Project folders let you combine resources and how you think about them and how you use them in one container, like a kitchen, or a workbench, or your desk at work.

Second, because they do not share memory (they have a different scope), you can have radically different tones, personalities and conversations without them contaminating each other. Think of it this way. Let’s say you ran a PR firm who was agnostic as far as party affiliation, and you had a conservative client from Texas, and a liberal client from New Hampshire. You would very likely want to make sure that their information was separated, like with a fifty foot wall five feet thick.

Projects let you create this kind of separation.

Here is a real world application of how I use projects.

Example

  1. I have a project folder for my GameTruck Franchisees.
  2. I have a project folder for the Corporate owned GameTruck stores.

That might not sound like a lot, but it matters. Franchisees are business owners and I work with them like partners, suggesting, helping, cajoling, but in general I never tell them what to do.

The people who run our corporate stores are employees and they are expecting me to give them direction.

The differences go deeper than that. The individual franchisees have their own pricing, their own cancelation polices, and a million different details about their business. The GameTruck corporate stores have standardized operating procedures.

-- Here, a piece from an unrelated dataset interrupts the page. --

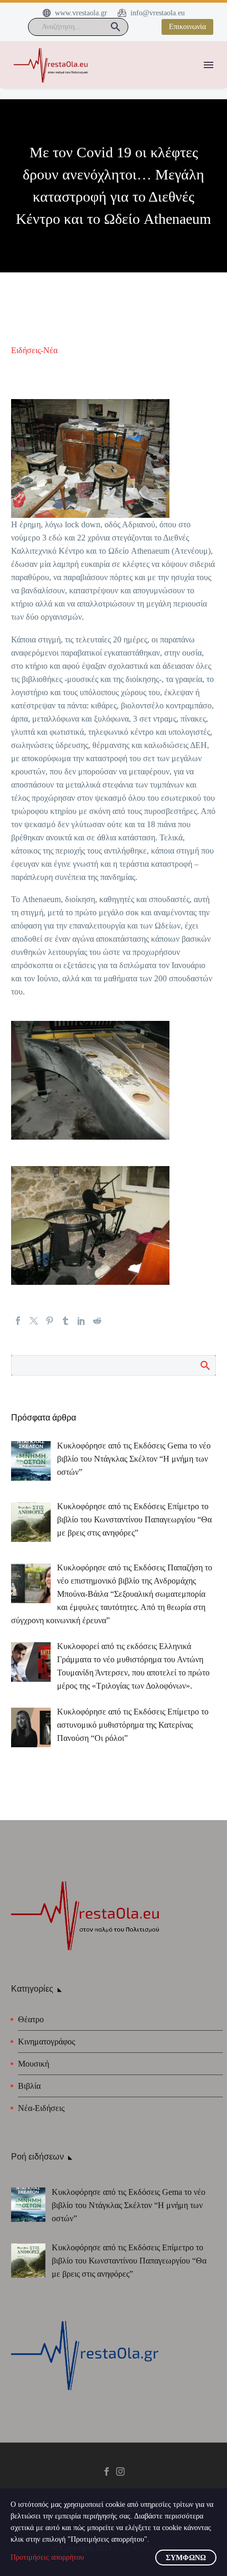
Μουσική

Projects help me keep all of that straight so not only my facts and figures stay correct, but also my tone and approach.

My employees want to know what I think they should do. My franchise owners want me to share my thinking but not tell them what to do.

Projects make it easy for me to do that.

Summary

So to make it clear, a project in Claude lets you set an initial prompt that will be used for all the chats in that project, and, like department level resources you can add files for reference to a project that will also be available for every chat. Projects have their own “scope” or memory space. They can’t access other projects resources, and as far as I am aware, they can’t access the top level (HQ) chats. I see this as a good thing.

Try It Yourself

As always, ask Claude:

Help me understand projects.  What are they and how do they work?  Can you give me an example to try out?